FIG. 2 is a side view of a core material of the electrophotographic carrier according to the present invention.

[Explanation of symbols]

 Reference Signs List 1 core material 2 dimple L diameter of core material S maximum diameter of dimple T maximum depth of dimple W average distance between adjacent dimples

──────────────────────────────────────────────────の Continued on front page (72) Inventor Masatomo Hayashi 425 Kanai, Shibukawa-shi, Gunma Kanto Denka Kogyo Co., Ltd. (72) Inventor Shinji Mita 425 Kanai, Shibukawa-shi, Gunma Kanto Denka Kogyo Co., Ltd. (56) References JP-A-61-140953 (JP, A) JP-A-61-158339 (JP, A) JP-A-64-88557 (JP, A) JP-A-4-93954 (JP) JP, A) JP-A-61-205953 (JP, A) JP-A-3-229271 (JP, A) (58) Fields investigated (Int.
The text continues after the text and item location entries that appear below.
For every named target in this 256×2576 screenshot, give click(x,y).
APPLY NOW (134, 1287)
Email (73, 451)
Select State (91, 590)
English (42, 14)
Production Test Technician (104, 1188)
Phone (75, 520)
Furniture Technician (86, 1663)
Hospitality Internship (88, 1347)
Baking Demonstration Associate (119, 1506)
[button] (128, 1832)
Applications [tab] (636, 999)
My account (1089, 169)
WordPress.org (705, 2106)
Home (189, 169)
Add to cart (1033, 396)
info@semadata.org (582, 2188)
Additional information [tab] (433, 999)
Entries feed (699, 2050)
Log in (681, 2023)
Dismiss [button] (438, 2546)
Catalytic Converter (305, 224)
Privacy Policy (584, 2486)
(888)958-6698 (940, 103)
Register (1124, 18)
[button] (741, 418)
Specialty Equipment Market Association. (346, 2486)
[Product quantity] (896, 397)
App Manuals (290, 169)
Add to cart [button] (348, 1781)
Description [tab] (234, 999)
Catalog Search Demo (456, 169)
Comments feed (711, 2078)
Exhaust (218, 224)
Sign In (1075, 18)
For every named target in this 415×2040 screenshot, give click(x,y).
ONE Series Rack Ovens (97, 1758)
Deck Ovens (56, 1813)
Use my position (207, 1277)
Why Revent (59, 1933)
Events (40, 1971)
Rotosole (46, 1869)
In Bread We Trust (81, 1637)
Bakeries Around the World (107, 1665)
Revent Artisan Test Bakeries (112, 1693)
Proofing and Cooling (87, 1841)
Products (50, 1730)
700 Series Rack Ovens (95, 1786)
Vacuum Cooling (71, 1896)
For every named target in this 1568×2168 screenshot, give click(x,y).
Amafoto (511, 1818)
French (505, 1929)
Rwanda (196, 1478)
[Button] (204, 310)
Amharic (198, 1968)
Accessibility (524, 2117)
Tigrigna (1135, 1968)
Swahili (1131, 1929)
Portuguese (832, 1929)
Cl. ⁶ , DB name) G03G 9/10

Claims (8)

(57) [Claims] 1. An electrophotographic carrier comprising a core material having a large number of dimples formed on a surface thereof, and a coating resin coating the surface of the core material , wherein the core material has a dimple having a longest diameter S ( Demp
Of the core material particles) and the length of the diameter L of the core material particles.
The ratio (longest dimple diameter S / diameter L of core material particles) is 0.
03 to 0.15.
rear. 2. The core material according to claim 1 , wherein
Length ratio between the maximum depth T of the pull and the longest diameter S of the dimple
(Maximum depth of dimple T / Maximum diameter of dimple S) is 0.1 to
2. The electrophotographic carrier according to claim 1, wherein the ratio is 0.6. 3. The dimple of the core material according to claim 1 , wherein
The average distance W between the samples is 0.1 mm of the diameter L of the core material particles.
3. The electrophotograph according to claim 1, wherein the magnification is from 0.5 to 0.20.
For carrier. 4. A method of physically treating a surface of a core material to form a starch.
And then coating the core material with resin.
The electrophotographic carrier according to claim 1, wherein
Production method. 5. The method according to claim 1, wherein the physical treatment is compression, shearing, impact, or friction.
5. A method according to claim 4, wherein said processing is any one of rubbing or a combination thereof.
A method for producing the electrophotographic carrier according to the above. 6. A chemical treatment of the surface of a core material to form a starch.
And then coating the core material with resin.
The electrophotographic carrier according to claim 1, wherein
Production method. 7. The method according to claim 1, wherein the chemical treatment comprises sintering, agglomeration, immersion, heating,
Either heat or electrolysis or a combination of these
A method for producing an electrophotographic carrier according to claim 6. 8. The physical and chemical treatments on the surface of the core material.
To form a dimple, and then apply resin to the core material.
4. An electronic photograph according to claim 1, wherein the electronic photograph is coated.
Manufacturing method of true carrier.